Monday, January 19, 2009

On the wagon in the moment of now

One thing that has helped this hillbilly follow the straight and narrow is focusing on the moment of now and not getting all caught up in the 'what ifs' of life. I try to not worry about things that haven't happened and make plans that are only consistent with probability for the things that might happen.
This morning I was thinking about the 'what if' of my reaching my weight goal. Will I just turn around and balloon back up to 225? What kind of diet will I be able to enjoy? How often will I be able to eat really fattening things that I do so enjoy? The reality of all this is that I haven't even dropped below 210 yet, but here I am all caught up in the future and things that are not part of my moment of now.
But ya see, I've got reason to worry about these things (not). I've never done anything that felt good to me that I didn't get almost immediately addicted to. Sometimes I mention that I don't drink or take drugs. Well, that's because 12 yrs ago I quit doing that stuff because it was destroying my life and I know that if I start doing them again, I'll go right back to where I was. MY life is too good for that. I don't smoke tobacco anymore either. Haven't touched the stuff in over 5 yrs. If I do, I'll go right back to it full-time and I don't know if I can go through the pain of quiting again. . . I know my wife and family couldn't.
My basic rule for staying clean of these bad addictions is; No matter what happens, no matter how bad it gets, no matter who effects me, I don't go near drugs, alcohol or tobacco products. <---period. Simple.
If only it were so easy with food. Give up food? Can't do that. Give up something that gives me great pleasure but can and should be regulated? Naaaaw. I've given up enough. I've got to take this addiction and reach a compromise. Exactly what that compromise will be, I dunno. See, today I just have to focus on sticking with the diet. When I hit a weight I'm comfortable with and want to maintain it, then I'll worry about what, where and how often. Today I'll just focus on the moment of the now and see where I end up.

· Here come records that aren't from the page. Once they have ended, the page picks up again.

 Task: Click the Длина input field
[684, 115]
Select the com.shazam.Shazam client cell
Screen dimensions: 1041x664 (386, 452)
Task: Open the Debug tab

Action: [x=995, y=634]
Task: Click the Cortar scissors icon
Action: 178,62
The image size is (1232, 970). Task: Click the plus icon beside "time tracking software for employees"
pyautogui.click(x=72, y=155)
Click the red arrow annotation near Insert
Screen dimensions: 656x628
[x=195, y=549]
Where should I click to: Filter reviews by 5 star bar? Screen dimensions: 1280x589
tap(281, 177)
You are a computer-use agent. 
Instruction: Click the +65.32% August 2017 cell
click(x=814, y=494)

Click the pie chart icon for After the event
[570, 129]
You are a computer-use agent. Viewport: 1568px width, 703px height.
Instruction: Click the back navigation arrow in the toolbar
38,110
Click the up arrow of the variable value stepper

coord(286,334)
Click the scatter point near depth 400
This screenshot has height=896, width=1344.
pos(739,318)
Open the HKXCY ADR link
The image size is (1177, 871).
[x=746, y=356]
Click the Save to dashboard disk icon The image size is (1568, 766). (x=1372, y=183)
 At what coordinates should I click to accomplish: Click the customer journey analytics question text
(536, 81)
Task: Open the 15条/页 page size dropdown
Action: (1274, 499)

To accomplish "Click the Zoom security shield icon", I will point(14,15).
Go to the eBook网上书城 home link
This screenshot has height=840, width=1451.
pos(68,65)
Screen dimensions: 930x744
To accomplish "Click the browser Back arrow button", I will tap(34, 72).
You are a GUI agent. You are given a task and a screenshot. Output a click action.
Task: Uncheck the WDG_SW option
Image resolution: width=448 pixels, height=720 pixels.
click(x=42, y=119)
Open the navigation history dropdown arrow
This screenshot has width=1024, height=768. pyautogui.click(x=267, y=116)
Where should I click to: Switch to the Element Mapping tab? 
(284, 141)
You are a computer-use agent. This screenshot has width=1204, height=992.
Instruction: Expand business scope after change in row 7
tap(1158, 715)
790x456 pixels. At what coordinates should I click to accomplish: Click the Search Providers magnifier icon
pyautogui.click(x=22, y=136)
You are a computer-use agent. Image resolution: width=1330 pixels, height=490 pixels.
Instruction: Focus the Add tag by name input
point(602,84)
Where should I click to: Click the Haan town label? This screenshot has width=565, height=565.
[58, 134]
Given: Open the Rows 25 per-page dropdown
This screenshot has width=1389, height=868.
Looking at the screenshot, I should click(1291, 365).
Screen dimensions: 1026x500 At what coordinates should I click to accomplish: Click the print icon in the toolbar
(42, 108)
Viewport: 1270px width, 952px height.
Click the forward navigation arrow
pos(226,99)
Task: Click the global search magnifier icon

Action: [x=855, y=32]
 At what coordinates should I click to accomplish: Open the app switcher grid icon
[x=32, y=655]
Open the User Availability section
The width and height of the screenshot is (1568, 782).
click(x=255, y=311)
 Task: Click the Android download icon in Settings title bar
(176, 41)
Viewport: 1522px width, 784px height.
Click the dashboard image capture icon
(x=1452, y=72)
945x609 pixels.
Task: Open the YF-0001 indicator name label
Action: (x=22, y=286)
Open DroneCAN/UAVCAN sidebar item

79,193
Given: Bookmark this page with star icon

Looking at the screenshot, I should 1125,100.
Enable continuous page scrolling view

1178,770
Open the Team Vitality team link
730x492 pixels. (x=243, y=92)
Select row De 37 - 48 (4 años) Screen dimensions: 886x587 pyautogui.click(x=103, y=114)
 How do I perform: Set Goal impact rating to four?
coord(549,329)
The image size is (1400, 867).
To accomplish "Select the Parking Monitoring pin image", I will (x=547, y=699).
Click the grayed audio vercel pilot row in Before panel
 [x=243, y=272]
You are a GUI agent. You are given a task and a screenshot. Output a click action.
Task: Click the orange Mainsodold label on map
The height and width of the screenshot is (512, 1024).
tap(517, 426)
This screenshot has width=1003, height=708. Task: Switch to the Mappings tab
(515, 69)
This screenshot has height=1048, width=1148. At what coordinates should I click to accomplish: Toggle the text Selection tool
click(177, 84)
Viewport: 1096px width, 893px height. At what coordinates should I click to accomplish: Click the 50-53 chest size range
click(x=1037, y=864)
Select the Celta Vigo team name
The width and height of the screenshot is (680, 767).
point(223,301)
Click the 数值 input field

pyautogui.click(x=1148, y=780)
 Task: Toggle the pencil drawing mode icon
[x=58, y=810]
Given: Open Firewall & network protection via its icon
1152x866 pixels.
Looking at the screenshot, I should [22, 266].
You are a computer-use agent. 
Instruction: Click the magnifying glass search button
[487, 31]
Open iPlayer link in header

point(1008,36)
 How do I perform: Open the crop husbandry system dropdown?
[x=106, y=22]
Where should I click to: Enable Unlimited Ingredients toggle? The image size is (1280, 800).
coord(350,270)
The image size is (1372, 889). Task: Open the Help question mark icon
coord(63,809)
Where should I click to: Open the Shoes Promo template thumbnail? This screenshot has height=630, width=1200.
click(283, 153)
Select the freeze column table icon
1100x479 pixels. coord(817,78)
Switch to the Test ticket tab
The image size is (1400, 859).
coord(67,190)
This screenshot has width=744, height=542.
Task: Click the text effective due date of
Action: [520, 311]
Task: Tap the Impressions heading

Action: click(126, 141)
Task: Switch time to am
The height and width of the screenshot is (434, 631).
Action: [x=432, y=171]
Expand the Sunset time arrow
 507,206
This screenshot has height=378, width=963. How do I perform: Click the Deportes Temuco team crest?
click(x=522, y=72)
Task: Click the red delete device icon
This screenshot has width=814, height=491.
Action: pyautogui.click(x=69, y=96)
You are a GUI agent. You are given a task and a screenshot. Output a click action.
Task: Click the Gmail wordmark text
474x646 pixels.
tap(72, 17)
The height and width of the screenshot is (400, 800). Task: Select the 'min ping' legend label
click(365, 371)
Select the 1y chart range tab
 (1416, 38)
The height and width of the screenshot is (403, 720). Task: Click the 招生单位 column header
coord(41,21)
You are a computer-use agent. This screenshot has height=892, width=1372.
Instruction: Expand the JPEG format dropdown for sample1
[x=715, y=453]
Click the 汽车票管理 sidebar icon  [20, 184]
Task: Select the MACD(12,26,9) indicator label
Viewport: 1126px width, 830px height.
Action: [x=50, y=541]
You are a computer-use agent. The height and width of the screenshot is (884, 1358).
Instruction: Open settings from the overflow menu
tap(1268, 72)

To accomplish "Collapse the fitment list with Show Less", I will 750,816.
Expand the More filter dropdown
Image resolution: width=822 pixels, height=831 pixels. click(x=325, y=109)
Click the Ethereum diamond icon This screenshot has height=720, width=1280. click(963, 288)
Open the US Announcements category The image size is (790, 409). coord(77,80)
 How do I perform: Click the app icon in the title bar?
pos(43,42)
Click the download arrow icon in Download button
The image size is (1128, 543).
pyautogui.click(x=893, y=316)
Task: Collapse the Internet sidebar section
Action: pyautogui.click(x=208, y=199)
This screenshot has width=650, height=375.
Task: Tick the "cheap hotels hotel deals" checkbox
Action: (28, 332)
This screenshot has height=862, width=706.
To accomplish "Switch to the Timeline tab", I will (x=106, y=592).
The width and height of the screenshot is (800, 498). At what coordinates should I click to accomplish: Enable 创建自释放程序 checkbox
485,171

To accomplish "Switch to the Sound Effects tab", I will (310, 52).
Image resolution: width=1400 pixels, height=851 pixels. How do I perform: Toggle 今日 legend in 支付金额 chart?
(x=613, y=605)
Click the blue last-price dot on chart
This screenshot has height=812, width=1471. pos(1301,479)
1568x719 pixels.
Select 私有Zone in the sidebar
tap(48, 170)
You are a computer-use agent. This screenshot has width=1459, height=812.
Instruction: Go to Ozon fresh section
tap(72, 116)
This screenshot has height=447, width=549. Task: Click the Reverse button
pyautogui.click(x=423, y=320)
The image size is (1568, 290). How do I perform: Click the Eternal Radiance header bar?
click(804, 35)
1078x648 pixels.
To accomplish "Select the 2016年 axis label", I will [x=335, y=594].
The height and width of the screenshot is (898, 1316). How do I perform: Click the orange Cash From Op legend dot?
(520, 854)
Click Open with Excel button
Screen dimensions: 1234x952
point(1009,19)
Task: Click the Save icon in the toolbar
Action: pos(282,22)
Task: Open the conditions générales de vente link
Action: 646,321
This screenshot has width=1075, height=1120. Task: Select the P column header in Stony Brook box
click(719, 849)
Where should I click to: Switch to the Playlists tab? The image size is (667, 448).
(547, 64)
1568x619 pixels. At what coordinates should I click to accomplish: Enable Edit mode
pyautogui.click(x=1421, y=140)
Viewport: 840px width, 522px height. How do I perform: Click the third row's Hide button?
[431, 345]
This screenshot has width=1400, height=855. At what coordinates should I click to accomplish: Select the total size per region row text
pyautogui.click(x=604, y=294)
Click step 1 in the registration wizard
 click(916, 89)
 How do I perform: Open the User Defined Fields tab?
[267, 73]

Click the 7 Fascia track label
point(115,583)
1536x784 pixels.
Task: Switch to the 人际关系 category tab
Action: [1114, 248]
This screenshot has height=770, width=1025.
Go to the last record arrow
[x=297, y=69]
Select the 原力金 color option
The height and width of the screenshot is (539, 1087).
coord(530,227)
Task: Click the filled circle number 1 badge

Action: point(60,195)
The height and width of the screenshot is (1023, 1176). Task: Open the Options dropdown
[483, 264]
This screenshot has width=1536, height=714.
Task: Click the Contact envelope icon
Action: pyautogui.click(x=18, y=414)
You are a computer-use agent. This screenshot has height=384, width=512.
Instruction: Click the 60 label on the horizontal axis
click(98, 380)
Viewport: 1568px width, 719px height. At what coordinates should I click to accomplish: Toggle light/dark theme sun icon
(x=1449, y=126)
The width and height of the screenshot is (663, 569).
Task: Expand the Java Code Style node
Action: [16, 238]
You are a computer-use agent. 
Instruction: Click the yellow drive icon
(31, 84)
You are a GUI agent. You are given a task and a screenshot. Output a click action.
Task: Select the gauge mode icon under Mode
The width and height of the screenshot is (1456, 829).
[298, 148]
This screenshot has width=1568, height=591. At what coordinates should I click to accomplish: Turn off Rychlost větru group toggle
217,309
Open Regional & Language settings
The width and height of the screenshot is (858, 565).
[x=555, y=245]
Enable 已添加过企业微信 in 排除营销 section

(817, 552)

I really am back on track. This morning I was back where I was Fri. morning, so while I did have a slight but enjoyable little relapse, things are still progressing well.
BTW: If you're working recovery from some other addiction like drugs or alcohol, there are no "compromises" and I don't suggest you try any "slight but enjoyable relapses." They never turn out that way.

HEY! What an incredible week it's gonna be! I've witnessed one or two truly historic events in my life and tomorrow will be another one of those times. One of those times that make me actually feel good about my country and proud and grateful to be living in this time. I'm so glad I've lived (hopefully) to savor this stunningly wonderful event.
Remember, people will someday ask, where were you when Barack Obama took the oath of office and became President of the United States?

5 comments:

Mac Daddy Tribute Blog said...

Sagacious, good to hear you're back on track and sounding more positive.
This s**t is not easy. I was overweight too.

rainywalker said...

Stick with it! I was in Colorado Springs enjoying every minute of history. It feels like a time of change and therefore it will be.

Mac Daddy Tribute Blog said...

I think that your losing weight is a metaphor for what all Americans need to do: trim the fat.

SagaciousHillbilly said...

Mac, Good idea. May I add to "trim the fat" and "get busy!" Work, do your job, be productive. If you don't like your job, move on. But if you've got a job, do it and do it well.
Obama said he was inspired by the USAir pilots who said they were "only doing their job." It's true. Everyone should just do their job to the best of their ability. Why not? In the words of Obama "we'd be in much better shape."

Peg said...

I'm a new reader but wanted to "weigh in" with a couple of thoughts.

I just celebrated 22 years of continuous sobriety for which I am very grateful.

I am the only one in my immediate family that had a drug and alcohol problem, but I've watched virtually every one else in my family suffer with extreme weight problems. My heart goes out to them.

Food is different and I would think more difficult to manage. I would hate to imagine where I'd be if I had to drink "just a little alcohol" each day in order to survive.

I admire you and would like to add my encouragement toward your goals.